My sister-in-law shared this recipe with me when I first moved to Louisiana. It's been handed down in my husband's family for generations. It's quick to prepare, nutritious and beautiful. I've passed it on to my children, too. —Ruby Williams, Bogalusa, Louisiana
TOTAL TIME: Prep: 20 min. Bake: 25 min. YIELD: 8 servings.
Ingredients
• 1 package (8 ounces) cream cheese, cubed
• 4 tablespoons butter, divided
• 1 large onion, chopped
• 2 celery ribs, chopped
• 1 large green pepper, chopped
• 1 pound cooked medium shrimp, peeled and deveined
• 2 cans (6 ounces each) crabmeat, drained, flaked and cartilage removed
• 1 can (10-3/4 ounces) condensed cream of mushroom soup, undiluted
• 3/4 cup cooked rice
• 1 jar (4-1/2 ounces) sliced mushrooms, drained
• 1 teaspoon garlic salt
• 3/4 teaspoon hot pepper sauce
• 1/2 teaspoon cayenne pepper
• 3/4 cup shredded cheddar cheese
• 1/2 cup crushed butter-flavored crackers (about 12 crackers)
Directions
• 1. Preheat oven to 350°. In a small saucepan, cook and stir cream cheese and 2 tablespoons butter over low heat until melted and smooth.
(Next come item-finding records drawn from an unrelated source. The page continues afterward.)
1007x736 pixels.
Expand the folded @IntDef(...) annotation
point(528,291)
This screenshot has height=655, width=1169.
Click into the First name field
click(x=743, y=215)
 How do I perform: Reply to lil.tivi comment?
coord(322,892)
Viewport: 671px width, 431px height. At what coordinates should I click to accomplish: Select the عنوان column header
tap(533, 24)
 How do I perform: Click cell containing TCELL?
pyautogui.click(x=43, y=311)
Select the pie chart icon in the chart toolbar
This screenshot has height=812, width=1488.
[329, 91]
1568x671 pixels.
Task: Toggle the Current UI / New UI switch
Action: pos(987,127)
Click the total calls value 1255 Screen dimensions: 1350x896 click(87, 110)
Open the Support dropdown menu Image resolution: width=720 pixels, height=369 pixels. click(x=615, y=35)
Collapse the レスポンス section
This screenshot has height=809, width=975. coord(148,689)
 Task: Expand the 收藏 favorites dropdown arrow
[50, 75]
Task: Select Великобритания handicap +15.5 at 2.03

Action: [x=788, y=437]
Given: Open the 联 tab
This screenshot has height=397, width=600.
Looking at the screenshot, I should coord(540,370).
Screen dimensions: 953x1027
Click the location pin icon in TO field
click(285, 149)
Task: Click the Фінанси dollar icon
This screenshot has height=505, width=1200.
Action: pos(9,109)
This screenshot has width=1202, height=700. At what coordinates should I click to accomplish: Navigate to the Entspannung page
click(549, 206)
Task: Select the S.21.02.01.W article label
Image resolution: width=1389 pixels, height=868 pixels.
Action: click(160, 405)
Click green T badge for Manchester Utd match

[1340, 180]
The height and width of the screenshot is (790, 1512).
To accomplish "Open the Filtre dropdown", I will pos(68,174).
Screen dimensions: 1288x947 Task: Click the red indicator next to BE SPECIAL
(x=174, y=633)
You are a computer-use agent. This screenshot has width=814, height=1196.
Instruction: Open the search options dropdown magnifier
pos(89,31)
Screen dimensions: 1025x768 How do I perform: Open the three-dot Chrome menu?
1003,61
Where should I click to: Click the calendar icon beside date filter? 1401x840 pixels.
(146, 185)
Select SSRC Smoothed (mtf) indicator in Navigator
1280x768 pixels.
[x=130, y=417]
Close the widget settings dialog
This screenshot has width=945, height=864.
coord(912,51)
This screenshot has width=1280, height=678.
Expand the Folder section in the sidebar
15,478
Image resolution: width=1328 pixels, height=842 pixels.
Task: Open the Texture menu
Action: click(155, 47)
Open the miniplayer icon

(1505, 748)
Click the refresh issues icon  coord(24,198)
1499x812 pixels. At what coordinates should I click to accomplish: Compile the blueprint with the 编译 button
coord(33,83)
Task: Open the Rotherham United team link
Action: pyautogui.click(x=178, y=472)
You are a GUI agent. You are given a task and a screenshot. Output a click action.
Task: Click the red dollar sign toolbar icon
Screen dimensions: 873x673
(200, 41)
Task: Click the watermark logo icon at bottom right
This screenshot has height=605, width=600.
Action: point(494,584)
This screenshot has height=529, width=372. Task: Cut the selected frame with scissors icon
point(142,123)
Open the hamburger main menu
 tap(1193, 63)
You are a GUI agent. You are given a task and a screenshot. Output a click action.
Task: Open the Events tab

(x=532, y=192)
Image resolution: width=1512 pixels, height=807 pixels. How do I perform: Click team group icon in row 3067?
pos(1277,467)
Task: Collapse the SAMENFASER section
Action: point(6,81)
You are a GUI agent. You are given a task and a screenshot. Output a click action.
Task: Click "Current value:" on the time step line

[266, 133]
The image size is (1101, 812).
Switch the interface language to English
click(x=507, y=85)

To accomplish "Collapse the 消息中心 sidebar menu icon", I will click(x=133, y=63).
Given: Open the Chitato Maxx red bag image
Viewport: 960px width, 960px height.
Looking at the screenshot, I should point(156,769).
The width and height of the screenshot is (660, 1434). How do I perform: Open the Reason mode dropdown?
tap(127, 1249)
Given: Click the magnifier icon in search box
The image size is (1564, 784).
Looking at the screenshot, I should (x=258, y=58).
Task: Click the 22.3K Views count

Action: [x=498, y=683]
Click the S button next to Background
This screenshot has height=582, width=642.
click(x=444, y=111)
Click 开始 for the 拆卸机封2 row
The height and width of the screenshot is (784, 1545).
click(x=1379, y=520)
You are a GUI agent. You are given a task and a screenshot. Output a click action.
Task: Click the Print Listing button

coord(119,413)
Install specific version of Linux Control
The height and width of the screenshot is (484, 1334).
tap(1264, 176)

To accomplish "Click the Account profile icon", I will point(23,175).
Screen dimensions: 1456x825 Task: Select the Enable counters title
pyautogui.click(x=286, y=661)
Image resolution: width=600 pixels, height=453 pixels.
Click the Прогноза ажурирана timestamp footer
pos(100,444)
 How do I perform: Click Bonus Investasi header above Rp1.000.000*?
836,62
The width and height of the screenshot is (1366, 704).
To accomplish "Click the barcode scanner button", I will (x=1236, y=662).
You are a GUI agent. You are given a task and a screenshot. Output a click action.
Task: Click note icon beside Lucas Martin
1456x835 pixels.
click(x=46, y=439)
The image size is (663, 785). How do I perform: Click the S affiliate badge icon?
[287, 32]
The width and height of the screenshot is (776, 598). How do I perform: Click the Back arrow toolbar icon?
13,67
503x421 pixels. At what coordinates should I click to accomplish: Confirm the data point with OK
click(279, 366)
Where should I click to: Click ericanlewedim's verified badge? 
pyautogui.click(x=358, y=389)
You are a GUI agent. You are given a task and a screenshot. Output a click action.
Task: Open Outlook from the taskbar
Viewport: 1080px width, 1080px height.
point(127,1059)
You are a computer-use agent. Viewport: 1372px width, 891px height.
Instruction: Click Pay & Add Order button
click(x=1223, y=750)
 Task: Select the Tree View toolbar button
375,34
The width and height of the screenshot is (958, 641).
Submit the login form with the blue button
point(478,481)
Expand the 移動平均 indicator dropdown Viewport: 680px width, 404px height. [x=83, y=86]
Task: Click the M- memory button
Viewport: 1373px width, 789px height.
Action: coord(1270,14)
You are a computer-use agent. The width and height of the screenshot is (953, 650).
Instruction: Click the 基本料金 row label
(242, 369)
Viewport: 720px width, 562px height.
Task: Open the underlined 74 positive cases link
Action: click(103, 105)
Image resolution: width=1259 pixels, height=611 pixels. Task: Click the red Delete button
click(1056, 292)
• 2. In a large cast-iron or other ovenproof skillet, saute onion, celery and green pepper in remaining butter until tender. Stir in shrimp, crab, soup, rice, mushrooms, garlic salt, pepper sauce, cayenne and cream cheese mixture.
• 3. Combine cheddar cheese and cracker crumbs; sprinkle over top. Bake, uncovered, until bubbly, 25-30 minutes.